■ **Supplied text**
━━━
Explanation 2: Paul Vented His Legalistic Spiritual Frustrations on Christians

As stated, this possible rationale for Paul’s extremity is also a conscience issue. If legalism could be perfected, Paul would be the champion. No one was more devoted to works salvation or a performance merited religion than he. His own statements along these lines speak for themselves. Perhaps that is why God chose him to be the apostle to the Gentiles rather than the apostle to the Jews, just to keep him in a place of having to constantly deal with Jewish legalists in order to protect his Gentile ministry. At any rate, one who strives with all his might to be righteous by meritorious works rather than by grace through faith is destined to be filled with frustrations and hurts, which inevitably lead to anger. Anger is a secondary reaction, a response to some type of hurt, even if the anger appears almost immediately in a given situation. If the hurts are deep enough, even from the distant past, they can prompt almost a constant state of anger, generating an emotional “hair trigger.”
━━━
■ **Source excerpt**
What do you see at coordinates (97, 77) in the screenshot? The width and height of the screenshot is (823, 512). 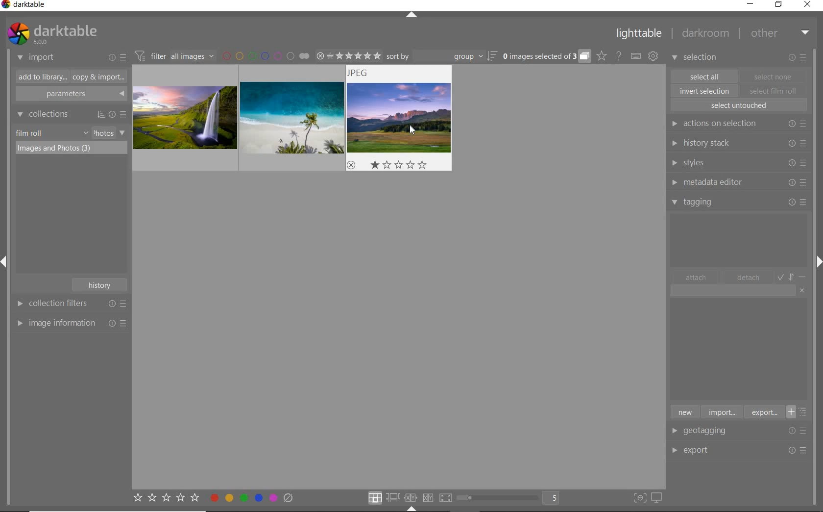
━━━
■ **What the exercise asks**
Answer these from the passage about Paul's frustrations:
1. What kind of reaction does the passage say anger is?
2. Rather than the apostle to the Jews, what was Paul chosen to be?
3. What can deep hurts generate, according to the last sentence?

■ **Problem solution**
1. A secondary reaction, a response to some type of hurt.
2. The apostle to the Gentiles.
3. Almost a constant state of anger, an emotional "hair trigger."